Hydroxypropyl chitosan

In patients with brittle nail syndrome, hydroxypropyl chitosan–based nail lacquer has been associated with a clinically relevant improvement of nail appearance. In one study, the use of oral biotin in addition to the nail lacquer prompted a synergistic effect associated with even further clinical improvement.[30, 31]


Poly-ureaurethane is a polymeric hydrophobic solution that can be applied to the nail plate, which coats it and traps in moisture. Indicated for nail dystrophy, nail splitting, and fragility, it has also been suggested to improve the clinical appearance of nails affected by onychorrhexis.[7, 32]

Commercially available nail hardeners

Over-the-counter nail hardeners can be beneficial for strengthening nails but may also paradoxically contribute to worsening brittleness.[33] The formaldehyde in nail hardeners is considered the damaging agent in the paradoxical worsening, and it has also been linked to risk of allergic contact dermatitis and onycholysis in patients.[34, 35]

Nail moisturizers

Nail moisturizers in combination with lukewarm water soaks lasting 10-20 minutes can increase hydration in the nail plate and improve the appearance of nail fragility. Examples of nail moisturizers are petroleum jelly, lactic acid lotion, mineral oil, and urea cream.[2] In severe cases, patients may consider using these moisturizers under occlusion covered by cotton gloves.[2, 36]


To prevent brittle nails, it is helpful to follow a diet that is well-balanced in vitamins and minerals that are beneficial for the nails and skin. Direct trauma to the nails should be avoided. Patients should be advised to wear cotton gloves whenever involved in intensive manual work. It is recommended that patients take caution with the overuse of nail polish remover, as it can be drying to the nails. Other options for prevention include keeping nails short to reduce the surface area accessible for weakening and avoiding vigorous or frequent manicures and long-term, repetitive use of artificial nails.

Long-Term Monitoring

Nail disorders can be difficult to treat and require time to see promising results. Successful resolution of brittle nails may even require multiple treatment strategies.[7] It is important that healthcare providers and patients collaborate to establish an optimal management plan.



Medication Summary

Medical therapy should be strongly considered when brittle nail syndrome is suspected to have developed secondary to an underlying systemic or dermatologic disease. Otherwise, the level of medical therapy is guided by the desires of the patient and impact on quality of life.

B Vitamins

Class Summary

Biotin supplementation may help to treat brittle nails.

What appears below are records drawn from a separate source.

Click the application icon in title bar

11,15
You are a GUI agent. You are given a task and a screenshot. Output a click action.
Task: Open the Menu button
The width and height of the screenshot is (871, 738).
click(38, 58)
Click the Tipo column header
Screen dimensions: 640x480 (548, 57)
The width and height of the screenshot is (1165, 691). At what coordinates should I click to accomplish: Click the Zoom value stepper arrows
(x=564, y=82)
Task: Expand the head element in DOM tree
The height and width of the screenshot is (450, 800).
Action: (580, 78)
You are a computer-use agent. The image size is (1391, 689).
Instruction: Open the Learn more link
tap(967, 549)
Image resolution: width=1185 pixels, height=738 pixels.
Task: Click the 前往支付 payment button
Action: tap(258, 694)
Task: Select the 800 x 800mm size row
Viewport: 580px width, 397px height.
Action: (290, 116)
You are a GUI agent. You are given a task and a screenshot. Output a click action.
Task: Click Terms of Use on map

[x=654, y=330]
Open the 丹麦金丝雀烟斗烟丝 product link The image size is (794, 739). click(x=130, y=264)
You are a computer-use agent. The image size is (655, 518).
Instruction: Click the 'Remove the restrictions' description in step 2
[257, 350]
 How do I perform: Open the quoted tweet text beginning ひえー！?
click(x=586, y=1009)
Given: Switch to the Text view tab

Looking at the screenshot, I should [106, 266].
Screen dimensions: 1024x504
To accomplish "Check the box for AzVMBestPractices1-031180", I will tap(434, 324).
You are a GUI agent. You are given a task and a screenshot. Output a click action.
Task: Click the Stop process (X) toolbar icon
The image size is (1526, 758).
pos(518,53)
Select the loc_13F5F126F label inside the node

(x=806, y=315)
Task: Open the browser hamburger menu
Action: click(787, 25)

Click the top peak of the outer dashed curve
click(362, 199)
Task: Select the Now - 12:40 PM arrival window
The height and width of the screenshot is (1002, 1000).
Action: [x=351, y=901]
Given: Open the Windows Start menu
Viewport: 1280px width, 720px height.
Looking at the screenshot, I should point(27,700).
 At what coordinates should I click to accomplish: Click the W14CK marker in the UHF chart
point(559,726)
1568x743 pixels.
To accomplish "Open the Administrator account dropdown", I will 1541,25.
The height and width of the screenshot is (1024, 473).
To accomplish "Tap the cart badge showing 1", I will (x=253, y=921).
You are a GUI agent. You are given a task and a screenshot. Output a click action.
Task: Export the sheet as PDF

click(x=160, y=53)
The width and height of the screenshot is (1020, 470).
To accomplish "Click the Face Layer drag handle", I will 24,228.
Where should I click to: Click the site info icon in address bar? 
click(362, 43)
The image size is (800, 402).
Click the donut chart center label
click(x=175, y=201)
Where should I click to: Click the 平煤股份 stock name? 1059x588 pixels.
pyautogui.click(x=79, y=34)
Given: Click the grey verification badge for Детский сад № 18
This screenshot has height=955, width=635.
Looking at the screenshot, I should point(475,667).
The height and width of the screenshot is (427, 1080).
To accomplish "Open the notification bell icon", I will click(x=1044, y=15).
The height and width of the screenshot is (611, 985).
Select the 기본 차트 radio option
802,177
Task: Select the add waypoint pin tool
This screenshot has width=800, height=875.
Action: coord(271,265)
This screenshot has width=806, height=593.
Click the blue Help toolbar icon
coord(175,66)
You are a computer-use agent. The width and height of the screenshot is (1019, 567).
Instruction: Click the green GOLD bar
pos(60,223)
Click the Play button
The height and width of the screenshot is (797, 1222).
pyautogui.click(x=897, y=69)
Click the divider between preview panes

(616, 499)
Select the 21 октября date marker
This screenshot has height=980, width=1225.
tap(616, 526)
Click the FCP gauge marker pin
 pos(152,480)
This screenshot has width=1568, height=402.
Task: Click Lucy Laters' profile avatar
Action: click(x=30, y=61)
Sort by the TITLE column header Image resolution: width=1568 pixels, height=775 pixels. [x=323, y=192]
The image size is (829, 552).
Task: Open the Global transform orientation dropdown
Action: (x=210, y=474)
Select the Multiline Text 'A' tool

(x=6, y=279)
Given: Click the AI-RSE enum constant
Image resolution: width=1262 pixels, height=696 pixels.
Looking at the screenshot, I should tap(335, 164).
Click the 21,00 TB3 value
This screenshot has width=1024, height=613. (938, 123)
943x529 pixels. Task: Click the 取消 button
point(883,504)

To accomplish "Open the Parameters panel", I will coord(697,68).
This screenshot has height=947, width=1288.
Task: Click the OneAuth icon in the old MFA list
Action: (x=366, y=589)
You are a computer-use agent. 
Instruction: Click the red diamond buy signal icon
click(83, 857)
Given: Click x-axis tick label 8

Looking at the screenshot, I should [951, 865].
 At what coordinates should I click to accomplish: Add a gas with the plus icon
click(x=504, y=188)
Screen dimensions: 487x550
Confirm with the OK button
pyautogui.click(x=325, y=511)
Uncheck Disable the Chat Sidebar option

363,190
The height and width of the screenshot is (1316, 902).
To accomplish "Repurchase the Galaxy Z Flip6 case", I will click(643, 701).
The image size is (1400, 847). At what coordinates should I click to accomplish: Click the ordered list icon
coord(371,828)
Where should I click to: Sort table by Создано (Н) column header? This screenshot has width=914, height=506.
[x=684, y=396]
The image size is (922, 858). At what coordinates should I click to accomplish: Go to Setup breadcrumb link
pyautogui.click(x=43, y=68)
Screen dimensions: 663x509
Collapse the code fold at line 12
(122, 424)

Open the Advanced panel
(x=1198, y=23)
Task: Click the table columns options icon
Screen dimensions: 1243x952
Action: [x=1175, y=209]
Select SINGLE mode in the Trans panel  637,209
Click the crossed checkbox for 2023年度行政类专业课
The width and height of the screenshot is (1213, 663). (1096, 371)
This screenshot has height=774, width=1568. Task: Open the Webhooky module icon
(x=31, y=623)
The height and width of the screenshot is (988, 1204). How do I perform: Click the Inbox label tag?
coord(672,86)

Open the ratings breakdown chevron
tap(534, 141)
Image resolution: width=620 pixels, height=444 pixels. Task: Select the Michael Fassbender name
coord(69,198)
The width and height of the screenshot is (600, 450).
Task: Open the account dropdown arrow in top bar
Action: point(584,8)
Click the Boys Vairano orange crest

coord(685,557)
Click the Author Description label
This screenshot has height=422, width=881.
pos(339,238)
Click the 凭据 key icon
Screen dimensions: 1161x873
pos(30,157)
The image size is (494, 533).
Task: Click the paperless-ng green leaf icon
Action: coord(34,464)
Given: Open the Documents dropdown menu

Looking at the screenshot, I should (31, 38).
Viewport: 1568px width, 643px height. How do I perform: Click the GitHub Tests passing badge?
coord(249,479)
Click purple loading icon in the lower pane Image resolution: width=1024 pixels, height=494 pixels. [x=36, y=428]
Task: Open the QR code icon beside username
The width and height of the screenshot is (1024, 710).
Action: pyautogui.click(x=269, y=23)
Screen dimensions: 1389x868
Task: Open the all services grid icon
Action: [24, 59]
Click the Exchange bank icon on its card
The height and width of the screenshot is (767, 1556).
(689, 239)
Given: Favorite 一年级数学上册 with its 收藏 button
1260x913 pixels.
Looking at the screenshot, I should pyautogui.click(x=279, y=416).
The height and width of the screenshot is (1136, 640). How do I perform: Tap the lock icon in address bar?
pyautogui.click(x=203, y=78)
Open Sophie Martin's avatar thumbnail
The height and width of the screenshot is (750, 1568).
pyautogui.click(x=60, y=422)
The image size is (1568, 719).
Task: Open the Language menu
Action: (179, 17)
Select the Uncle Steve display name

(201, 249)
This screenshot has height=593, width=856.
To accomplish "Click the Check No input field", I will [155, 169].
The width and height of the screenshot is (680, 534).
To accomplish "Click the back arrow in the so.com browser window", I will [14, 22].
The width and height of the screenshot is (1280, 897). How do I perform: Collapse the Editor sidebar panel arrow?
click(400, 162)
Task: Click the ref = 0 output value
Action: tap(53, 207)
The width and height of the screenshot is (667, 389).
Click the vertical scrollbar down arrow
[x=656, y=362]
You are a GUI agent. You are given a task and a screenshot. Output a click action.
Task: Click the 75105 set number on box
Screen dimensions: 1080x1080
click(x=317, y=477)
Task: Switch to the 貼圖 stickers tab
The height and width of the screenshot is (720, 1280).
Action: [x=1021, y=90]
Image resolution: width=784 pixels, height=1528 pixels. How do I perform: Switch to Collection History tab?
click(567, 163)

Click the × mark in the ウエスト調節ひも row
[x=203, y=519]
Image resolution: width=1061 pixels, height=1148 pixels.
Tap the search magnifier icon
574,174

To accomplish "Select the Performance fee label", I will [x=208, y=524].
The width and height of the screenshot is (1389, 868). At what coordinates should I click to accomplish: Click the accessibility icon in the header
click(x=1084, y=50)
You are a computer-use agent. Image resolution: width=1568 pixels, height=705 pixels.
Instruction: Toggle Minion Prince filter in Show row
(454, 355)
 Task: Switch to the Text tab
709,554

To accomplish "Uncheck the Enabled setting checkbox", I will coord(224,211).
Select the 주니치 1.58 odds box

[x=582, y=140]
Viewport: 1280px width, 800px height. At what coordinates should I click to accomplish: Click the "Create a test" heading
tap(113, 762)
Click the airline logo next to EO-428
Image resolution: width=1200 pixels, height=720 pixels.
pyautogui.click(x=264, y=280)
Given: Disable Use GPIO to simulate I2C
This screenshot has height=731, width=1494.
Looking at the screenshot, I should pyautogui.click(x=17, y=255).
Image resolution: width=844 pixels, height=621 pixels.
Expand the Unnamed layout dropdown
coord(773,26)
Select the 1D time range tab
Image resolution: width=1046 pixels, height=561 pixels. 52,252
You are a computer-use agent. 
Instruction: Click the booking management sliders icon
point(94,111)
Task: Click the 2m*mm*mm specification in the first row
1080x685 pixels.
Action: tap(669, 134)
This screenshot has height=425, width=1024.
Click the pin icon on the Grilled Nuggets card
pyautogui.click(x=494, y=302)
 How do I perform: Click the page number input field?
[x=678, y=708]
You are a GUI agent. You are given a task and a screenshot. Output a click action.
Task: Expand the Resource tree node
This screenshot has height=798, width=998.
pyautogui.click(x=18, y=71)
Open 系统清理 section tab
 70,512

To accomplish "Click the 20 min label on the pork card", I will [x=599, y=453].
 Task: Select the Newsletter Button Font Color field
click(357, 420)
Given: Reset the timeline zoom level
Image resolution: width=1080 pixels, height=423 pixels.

Biotin (Appearex, Coenzyme R, Nail-ex)

Biotin may promote nail growth by aiding in the metabolism of amino acids responsible for building proteins associated with nail growth. It is known to function as a coenzyme of metabolic processes.

Dermatologics, Other

Poly-ureaurethane (Nuvail)

Poly-ureaurethane is a biocompatible, polymeric solution that forms a uniform film when applied to the nail; it adheres to the nail surface, preventing direct abrasion and friction on the nail surface; it also provides protection against moisture.